> **EXERCISES TO COMPLETE**:
a - According to the post on unconstrained optimization, what must hold at a local minimizer x* of a differentiable function f under the first-order necessary condition?
b - Using the post on unconstrained optimization, explain why the argmin set of f contains only minimizers that give the global minimum value.

> **EXCERPT TO READ**:
● ● ● ● ● ● ●

The Basics of Unconstrained Optimization

"If you optimize everything, you will always be unhappy."

- Donald Knuth

Behind important things like machine learning, finance, and operations research lies an important concept: optimization. Optimization is the process of finding the best solution to a problem from all possible solutions. In this blog post, we will discuss the basics of unconstrained optimization, a fundamental concept in optimization theory. We will specifically discuss a few necessary and sufficient conditions for optimality, and consider a few examples.

An optimized pipe. — Photo by Martin Adams on Unsplash

Some Important Definitions

Throughout this blog post, we will be working with a function $f: \Omega \rightarrow \mathbb{R}$, where $\Omega\in\mathbb{R}^n$ is an open set.

It is first important to define what it means for a value to be a minimizer. If we have our function $f$ as defined above, then we say a point $\textbf{x}^*\in\Omega$ is a minimizer of $f$ if $f(\textbf{x}^*) \leq f(\textbf{x})$ for all $\textbf{x}\in\Omega$. In this case, we call $f(\textbf{x}^*)$ the minimum value of $f$. We currently make no claims about either the uniqueness of the minimizer nor claim is is a global minimizer (but we will discuss this later). In this current set up, if there are no other constraints on the set of possible minimizers, then we say we are working with unconstrained optimization.

As mentioned above, it is very possible to have multiple minimizers of a function. It is typical to denote the set of all minimizers of $f$ as $$\text{argmin}_{\textbf{x}\in\Omega} \;f(\textbf{x}) = \{\textbf{x}\in\Omega \;|\; f(\textbf{x})\,\leq\, f(\textbf{y})\quad \forall\textbf{y}\in\Omega \}.$$ Of course, if this is a set with one element, then we say the minimizer is unique. It should also be mentioned that, by definition, this set will contain only minimizers that yield the global minimum value.

Necessary and Sufficient Conditions for Optimality

With these basic definitions and ideas under our belt, we can now discuss some necessary and sufficient conditions for optimality. We begin with the first order necessary condition for optimality.

First-Order Necessary Condition (FONC)

If we have our function $f$ as defined above with the additional condition that $f$ is differentiable, then if we know $\textbf{x}^*$ is a local minimizer of $f$, then $Df(\textbf{x}^*) = \mathbf{0}^T$.

● ● ● ● ● ● ●

> **RECORD SET**:
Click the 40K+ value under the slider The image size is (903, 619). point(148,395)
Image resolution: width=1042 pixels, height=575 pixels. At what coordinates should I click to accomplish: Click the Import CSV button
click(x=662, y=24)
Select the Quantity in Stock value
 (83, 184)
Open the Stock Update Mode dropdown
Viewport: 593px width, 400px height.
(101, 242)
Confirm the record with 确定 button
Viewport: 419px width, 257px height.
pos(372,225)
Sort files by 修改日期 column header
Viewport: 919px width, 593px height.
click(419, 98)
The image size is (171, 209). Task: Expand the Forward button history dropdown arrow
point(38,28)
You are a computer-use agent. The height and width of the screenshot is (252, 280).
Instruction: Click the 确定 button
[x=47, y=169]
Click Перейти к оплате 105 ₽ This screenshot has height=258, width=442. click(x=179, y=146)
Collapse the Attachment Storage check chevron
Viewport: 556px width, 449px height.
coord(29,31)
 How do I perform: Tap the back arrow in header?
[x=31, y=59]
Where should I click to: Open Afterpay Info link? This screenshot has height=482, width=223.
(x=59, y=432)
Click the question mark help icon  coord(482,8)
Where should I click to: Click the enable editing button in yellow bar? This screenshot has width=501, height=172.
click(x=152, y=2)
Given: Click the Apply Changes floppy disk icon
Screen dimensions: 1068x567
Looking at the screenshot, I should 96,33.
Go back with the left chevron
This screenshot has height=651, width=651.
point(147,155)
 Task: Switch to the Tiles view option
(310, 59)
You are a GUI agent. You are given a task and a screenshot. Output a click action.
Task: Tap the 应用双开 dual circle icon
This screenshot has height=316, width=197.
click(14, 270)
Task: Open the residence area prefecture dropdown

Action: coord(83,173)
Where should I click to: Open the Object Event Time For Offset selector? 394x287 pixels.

● ● ● ● ● ● ●

> **FINAL RESULTS**:
a - The derivative of f at x* must be the zero vector: Df(x*) = 0^T.

b - The argmin set is defined as the points x in Ω for which f(x) ≤ f(y) for every y in Ω. Each member must therefore be no greater than the value of f anywhere in the domain, so by definition every member gives the global minimum value.